◆ **WHAT YOU NEED TO DO**: In the energy supply text, to what level did Mantashe raise the licensing threshold for embedded generation?

◆ **PROVIDED TEXT**:
The power provided is technology agnostic and contains a mix of solar PV, wind, liquified natural gas and battery storage. The decision unlocks a total investment of about R45 billion, which will be injected into the economy through the private sector with a 50 percent local content requirement during the construction period. Some 3 800 job opportunities will be created during the 18 month construction period and a further 13 500 during the 20 year power purchase agreement term.

Our transition into a green economy provides government with the ability to facilitate a just energy transition that will address inequality, while advancing infrastructure investment to spur economic growth and reduce a ballooning unemployment crisis.

Outside of the urgent measures to bolster energy supply, Mantashe pronounced the next steps in the much-delayed Renewable Energy Independent Power Producer Programme (REIPPP), a key step in the longer-term transitioning from a fossil fuel-intensive economy. He opened a new bid window of the REIPP, the programme’s fifth, and plans a sixth round in August.

Raising the licensing threshold of embedded generation has always been a bone of contention, with business, and in particular miners, lobbying for a lifting of this requirement from the threshold of 1MW. While Mantashe raised the threshold to 10MW, we feel it isn’t nearly enough.

The ceiling does little in our view to crowd in much extra corporate investment in self-generated and distributed generation. Research has shown that raising the threshold to allow people to bypass approval processes by the National Energy Regulator of SA (Nersa) to 50MW would crowd in an additional 5GW of new power within five years. It seems a missed opportunity. We hope the threshold can be raised further, with Eskom also in favour of the 50MW threshold.

Overall, the measures announced last week, while welcomed, still leave us with a gap between supply and demand of between 4-5GW of power to 2022, according to Eskom. There’s still much to be done to escape our deficit position.

◆ **SUPPLIED RECORDS**:
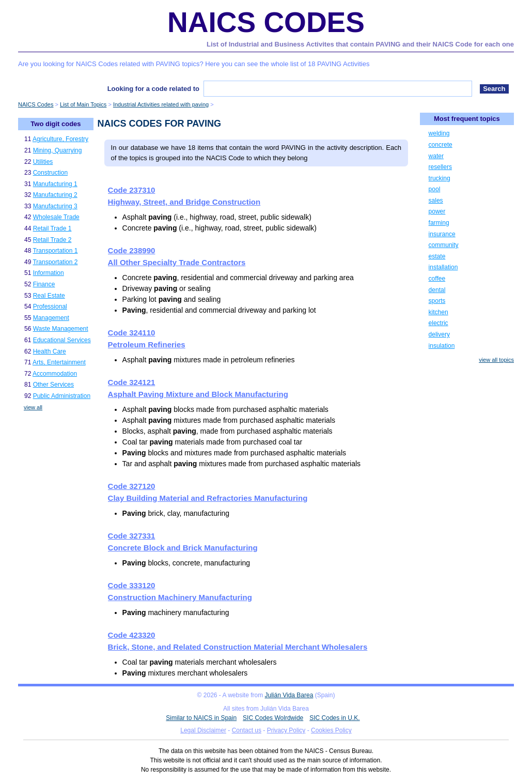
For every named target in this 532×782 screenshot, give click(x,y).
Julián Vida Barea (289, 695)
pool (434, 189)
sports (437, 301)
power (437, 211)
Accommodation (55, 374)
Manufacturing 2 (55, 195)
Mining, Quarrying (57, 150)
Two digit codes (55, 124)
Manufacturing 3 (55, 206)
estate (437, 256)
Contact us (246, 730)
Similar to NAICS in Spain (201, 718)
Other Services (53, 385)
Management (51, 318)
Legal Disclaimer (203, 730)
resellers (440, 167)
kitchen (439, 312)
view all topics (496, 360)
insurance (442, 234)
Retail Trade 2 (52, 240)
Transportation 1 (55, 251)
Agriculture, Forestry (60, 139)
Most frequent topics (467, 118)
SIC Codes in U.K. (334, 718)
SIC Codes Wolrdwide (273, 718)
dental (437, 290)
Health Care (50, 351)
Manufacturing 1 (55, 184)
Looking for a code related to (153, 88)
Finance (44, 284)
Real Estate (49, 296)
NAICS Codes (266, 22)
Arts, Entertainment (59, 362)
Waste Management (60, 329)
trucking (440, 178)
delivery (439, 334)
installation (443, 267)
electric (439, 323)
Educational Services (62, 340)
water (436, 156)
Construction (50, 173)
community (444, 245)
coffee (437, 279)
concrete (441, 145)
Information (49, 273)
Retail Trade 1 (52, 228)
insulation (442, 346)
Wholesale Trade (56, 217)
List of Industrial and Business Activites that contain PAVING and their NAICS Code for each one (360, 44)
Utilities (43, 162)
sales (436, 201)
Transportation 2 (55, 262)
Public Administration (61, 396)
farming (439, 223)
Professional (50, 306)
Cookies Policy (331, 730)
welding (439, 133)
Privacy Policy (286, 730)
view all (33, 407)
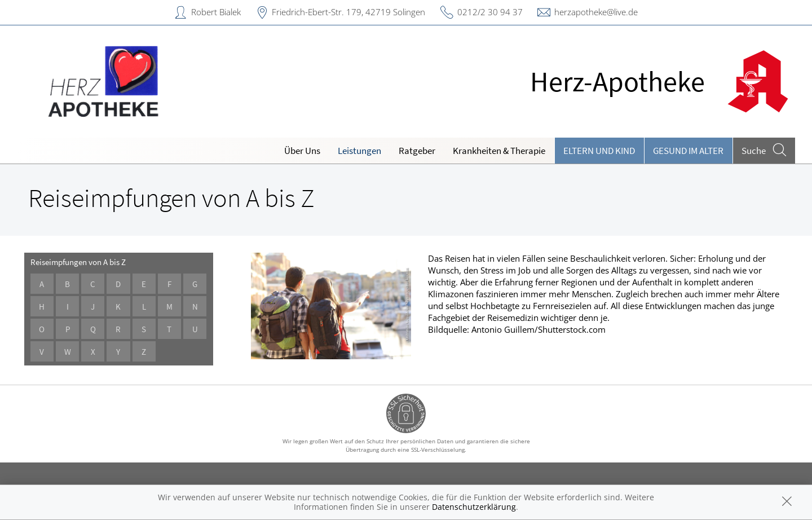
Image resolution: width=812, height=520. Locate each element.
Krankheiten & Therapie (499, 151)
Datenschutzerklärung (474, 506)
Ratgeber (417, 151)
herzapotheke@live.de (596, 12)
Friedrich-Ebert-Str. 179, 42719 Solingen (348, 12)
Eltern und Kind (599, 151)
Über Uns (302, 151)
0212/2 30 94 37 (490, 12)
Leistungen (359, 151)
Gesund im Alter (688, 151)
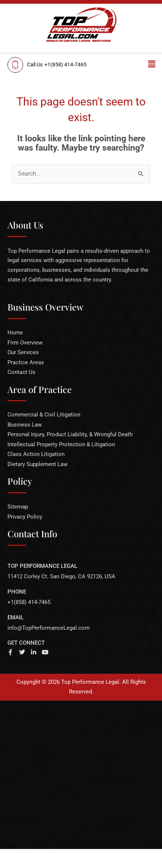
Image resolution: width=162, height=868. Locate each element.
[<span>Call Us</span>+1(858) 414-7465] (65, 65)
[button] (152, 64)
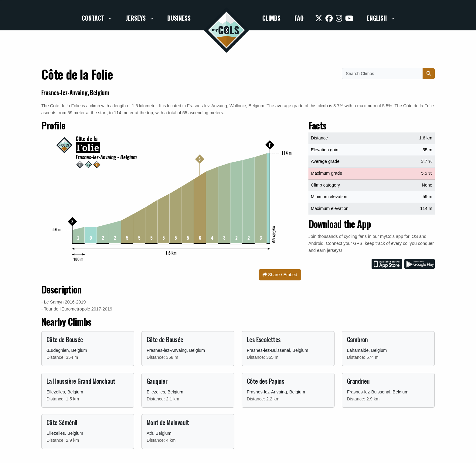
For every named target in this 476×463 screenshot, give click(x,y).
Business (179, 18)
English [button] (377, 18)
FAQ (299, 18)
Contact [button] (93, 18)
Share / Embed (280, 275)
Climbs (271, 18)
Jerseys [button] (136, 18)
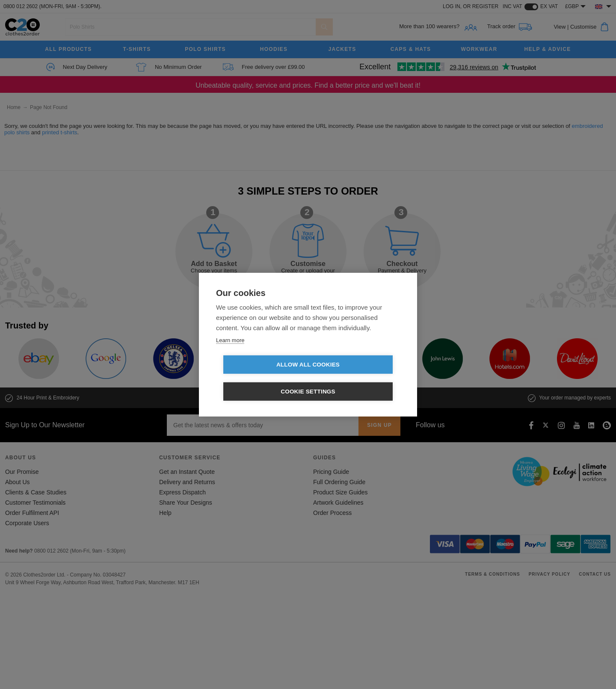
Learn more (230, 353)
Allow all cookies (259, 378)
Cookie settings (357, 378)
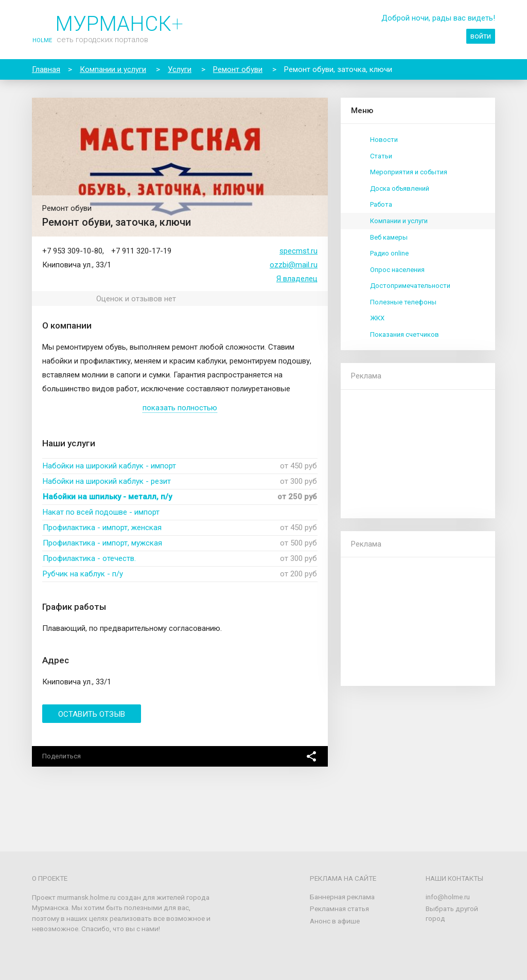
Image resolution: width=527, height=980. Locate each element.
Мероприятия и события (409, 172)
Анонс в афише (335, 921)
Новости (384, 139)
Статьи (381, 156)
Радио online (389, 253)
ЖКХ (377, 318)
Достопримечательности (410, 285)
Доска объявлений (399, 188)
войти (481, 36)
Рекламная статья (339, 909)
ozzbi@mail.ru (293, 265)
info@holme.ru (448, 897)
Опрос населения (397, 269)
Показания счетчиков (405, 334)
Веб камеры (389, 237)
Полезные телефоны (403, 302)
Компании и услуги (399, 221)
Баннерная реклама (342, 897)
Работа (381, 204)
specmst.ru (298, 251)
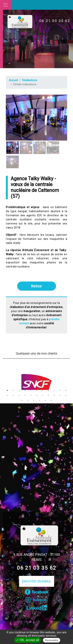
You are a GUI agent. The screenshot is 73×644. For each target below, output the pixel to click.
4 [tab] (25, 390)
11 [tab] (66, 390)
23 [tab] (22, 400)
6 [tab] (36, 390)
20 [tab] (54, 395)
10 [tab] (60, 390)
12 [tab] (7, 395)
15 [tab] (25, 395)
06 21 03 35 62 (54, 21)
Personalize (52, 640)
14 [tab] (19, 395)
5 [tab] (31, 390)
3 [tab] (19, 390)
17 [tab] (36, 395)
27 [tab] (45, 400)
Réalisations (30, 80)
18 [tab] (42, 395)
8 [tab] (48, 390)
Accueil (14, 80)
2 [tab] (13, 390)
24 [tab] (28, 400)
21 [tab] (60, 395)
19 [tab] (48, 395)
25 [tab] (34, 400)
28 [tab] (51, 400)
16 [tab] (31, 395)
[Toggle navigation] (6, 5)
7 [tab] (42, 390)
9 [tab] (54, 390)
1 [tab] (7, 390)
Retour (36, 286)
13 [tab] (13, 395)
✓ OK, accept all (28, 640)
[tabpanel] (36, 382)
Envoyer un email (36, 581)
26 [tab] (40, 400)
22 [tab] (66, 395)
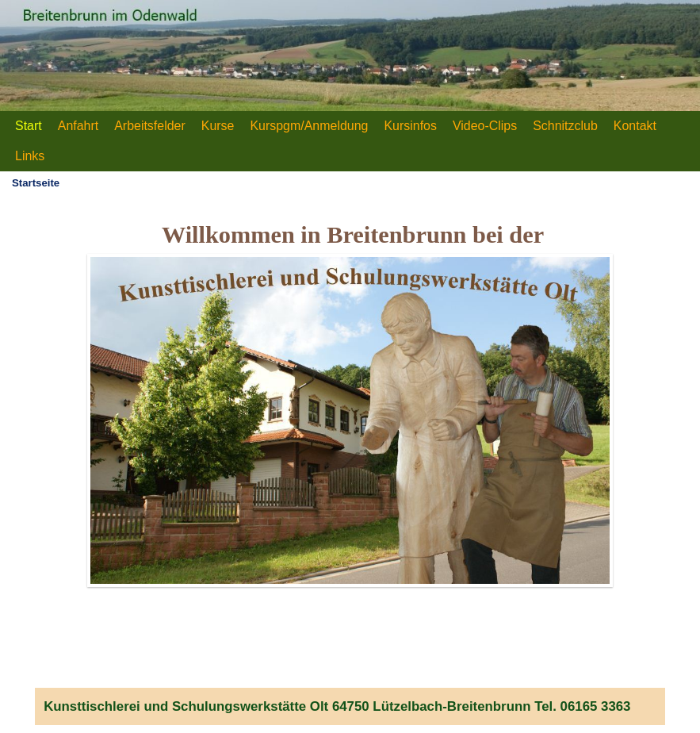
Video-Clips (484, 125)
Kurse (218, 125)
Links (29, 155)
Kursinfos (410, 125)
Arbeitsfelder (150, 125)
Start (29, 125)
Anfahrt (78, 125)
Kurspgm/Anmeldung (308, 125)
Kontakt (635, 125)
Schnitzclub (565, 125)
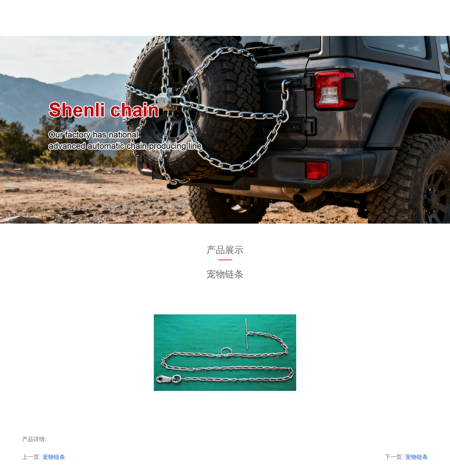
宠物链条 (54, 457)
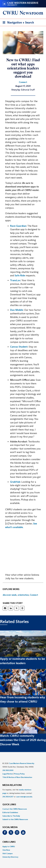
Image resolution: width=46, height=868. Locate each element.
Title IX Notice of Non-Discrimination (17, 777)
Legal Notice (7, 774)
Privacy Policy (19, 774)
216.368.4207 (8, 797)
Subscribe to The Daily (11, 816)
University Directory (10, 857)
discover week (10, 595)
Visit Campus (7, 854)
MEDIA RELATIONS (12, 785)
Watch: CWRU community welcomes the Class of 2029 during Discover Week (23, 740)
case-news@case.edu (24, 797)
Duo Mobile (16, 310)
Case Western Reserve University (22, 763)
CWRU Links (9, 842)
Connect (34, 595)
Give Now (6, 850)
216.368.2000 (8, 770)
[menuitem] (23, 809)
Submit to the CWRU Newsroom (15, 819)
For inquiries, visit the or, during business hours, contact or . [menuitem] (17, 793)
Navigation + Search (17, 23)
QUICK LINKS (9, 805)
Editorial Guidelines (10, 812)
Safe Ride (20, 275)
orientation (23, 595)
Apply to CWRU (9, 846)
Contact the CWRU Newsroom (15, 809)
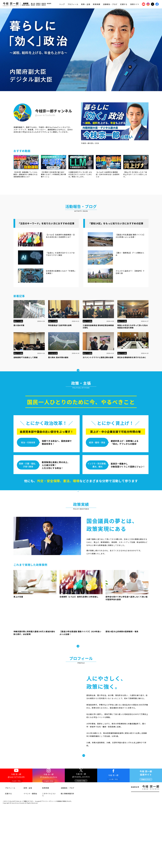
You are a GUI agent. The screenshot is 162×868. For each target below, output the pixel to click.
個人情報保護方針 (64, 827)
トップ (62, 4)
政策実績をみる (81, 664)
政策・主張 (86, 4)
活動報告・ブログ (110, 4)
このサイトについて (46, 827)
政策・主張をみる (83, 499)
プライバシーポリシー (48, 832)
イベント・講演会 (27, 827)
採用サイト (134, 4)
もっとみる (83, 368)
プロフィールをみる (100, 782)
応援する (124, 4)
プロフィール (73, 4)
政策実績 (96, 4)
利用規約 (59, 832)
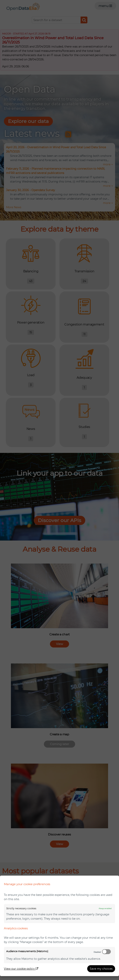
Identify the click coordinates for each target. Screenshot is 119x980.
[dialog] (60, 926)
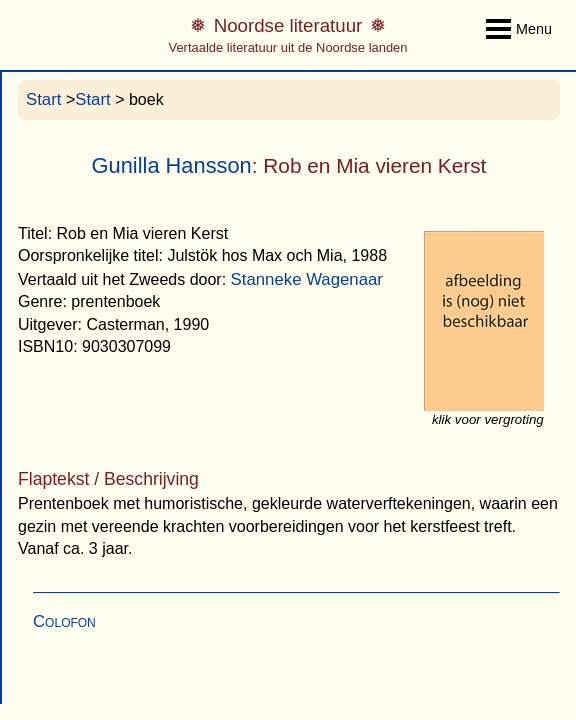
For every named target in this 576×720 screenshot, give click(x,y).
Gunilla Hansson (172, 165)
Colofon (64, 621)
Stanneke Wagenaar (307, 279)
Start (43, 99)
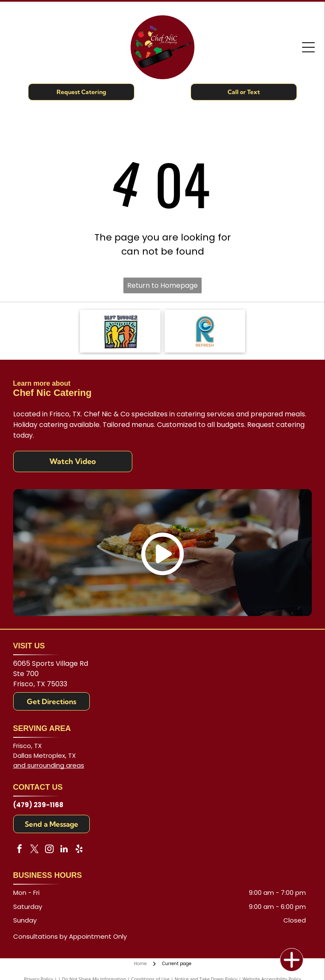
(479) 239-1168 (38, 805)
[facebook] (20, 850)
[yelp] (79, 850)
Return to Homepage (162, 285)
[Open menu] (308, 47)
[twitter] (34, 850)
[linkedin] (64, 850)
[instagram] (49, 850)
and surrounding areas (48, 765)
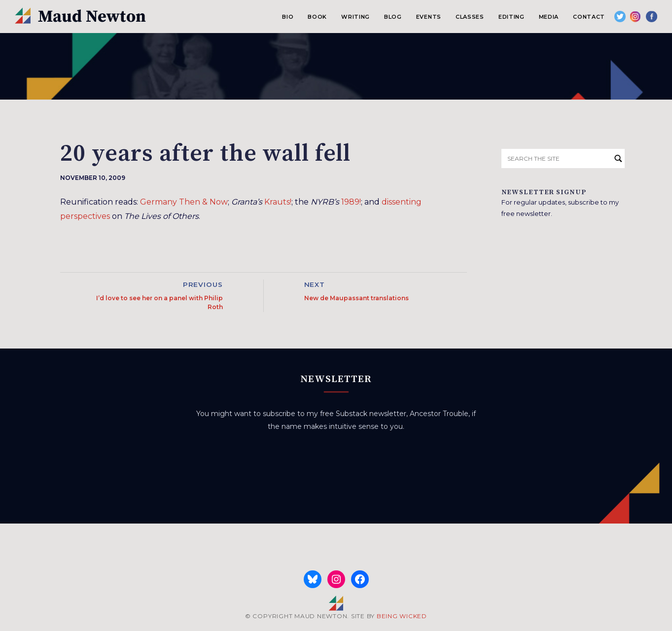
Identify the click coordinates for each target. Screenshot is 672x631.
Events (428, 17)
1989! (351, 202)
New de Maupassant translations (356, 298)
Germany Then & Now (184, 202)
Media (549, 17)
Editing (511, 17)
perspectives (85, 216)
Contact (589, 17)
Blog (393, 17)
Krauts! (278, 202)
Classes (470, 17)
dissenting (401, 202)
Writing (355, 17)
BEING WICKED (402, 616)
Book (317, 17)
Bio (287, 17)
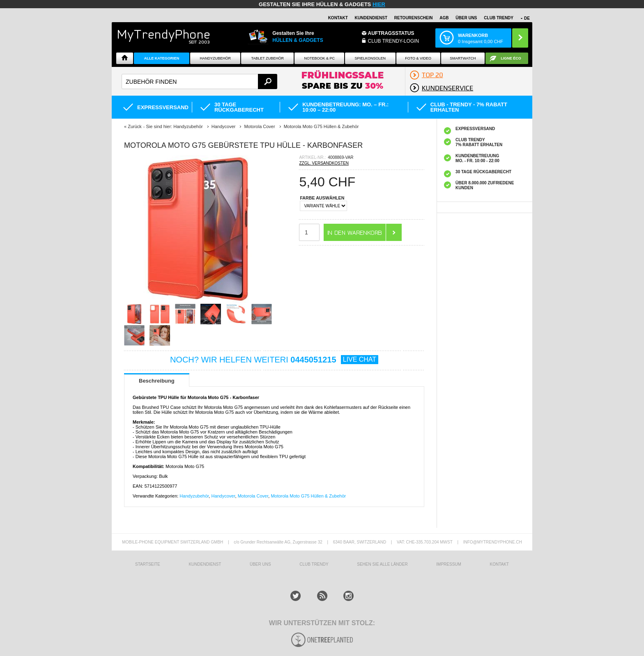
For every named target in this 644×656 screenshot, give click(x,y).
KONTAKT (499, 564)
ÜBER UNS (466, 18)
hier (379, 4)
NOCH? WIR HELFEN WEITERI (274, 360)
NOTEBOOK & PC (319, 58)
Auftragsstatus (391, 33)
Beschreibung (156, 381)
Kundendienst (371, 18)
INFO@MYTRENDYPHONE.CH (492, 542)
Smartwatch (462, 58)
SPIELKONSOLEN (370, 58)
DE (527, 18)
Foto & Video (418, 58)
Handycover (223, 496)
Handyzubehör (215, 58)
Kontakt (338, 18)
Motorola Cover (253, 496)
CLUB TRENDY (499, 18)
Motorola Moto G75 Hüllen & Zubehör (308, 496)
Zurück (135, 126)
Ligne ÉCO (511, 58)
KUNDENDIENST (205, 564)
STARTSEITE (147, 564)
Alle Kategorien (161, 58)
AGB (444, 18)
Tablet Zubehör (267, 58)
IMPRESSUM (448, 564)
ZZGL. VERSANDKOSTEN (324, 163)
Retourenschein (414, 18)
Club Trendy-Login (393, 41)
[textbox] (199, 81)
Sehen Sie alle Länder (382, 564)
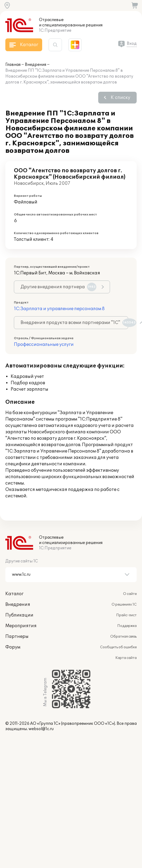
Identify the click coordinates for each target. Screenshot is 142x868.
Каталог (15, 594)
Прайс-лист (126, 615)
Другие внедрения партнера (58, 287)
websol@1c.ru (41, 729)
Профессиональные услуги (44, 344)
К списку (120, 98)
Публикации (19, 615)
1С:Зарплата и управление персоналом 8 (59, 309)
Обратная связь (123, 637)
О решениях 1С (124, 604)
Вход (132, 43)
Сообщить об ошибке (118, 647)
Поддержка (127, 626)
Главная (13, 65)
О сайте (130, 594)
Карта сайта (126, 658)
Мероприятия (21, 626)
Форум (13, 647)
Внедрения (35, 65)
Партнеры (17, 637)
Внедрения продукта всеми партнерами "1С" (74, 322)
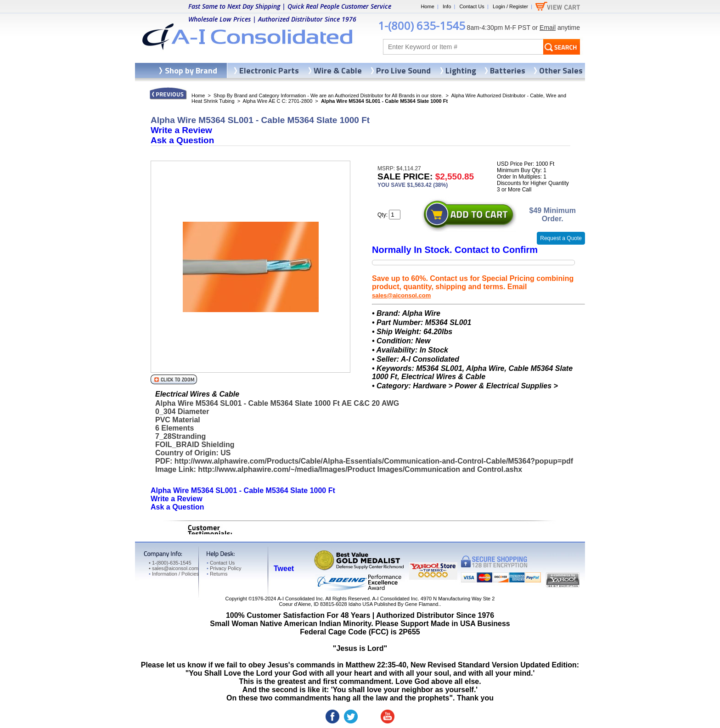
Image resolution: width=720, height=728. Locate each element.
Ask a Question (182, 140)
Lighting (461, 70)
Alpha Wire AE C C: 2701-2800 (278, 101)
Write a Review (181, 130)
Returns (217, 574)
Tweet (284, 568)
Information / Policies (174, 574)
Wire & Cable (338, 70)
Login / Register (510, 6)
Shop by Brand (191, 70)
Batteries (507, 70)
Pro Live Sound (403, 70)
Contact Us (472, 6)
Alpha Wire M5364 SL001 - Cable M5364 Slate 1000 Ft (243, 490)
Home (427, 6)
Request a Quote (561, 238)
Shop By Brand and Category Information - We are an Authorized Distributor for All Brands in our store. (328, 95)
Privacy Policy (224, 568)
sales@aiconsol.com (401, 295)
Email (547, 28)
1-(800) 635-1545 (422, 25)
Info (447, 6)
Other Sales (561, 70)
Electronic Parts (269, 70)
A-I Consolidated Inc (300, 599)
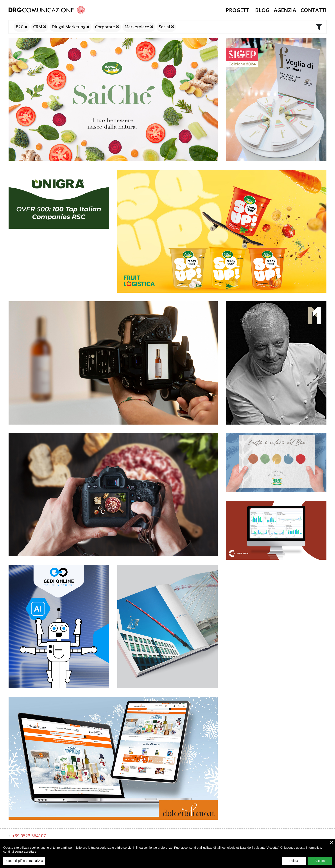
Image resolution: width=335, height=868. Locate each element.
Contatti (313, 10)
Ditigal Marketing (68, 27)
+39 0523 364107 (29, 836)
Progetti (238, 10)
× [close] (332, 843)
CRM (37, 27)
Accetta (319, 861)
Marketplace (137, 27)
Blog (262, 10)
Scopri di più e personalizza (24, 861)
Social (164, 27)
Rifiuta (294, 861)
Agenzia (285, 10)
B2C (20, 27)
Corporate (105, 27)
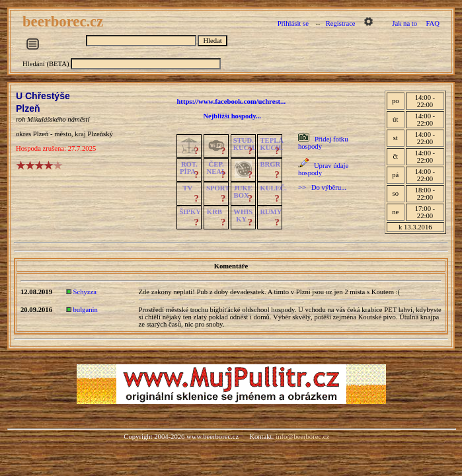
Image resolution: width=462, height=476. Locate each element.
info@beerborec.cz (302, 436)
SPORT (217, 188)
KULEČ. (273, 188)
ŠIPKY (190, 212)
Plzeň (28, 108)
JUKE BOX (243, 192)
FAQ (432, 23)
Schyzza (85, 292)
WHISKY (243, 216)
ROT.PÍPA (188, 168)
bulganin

◆ **EXERCISE RESPONSE**: 10MW, up from 1MW.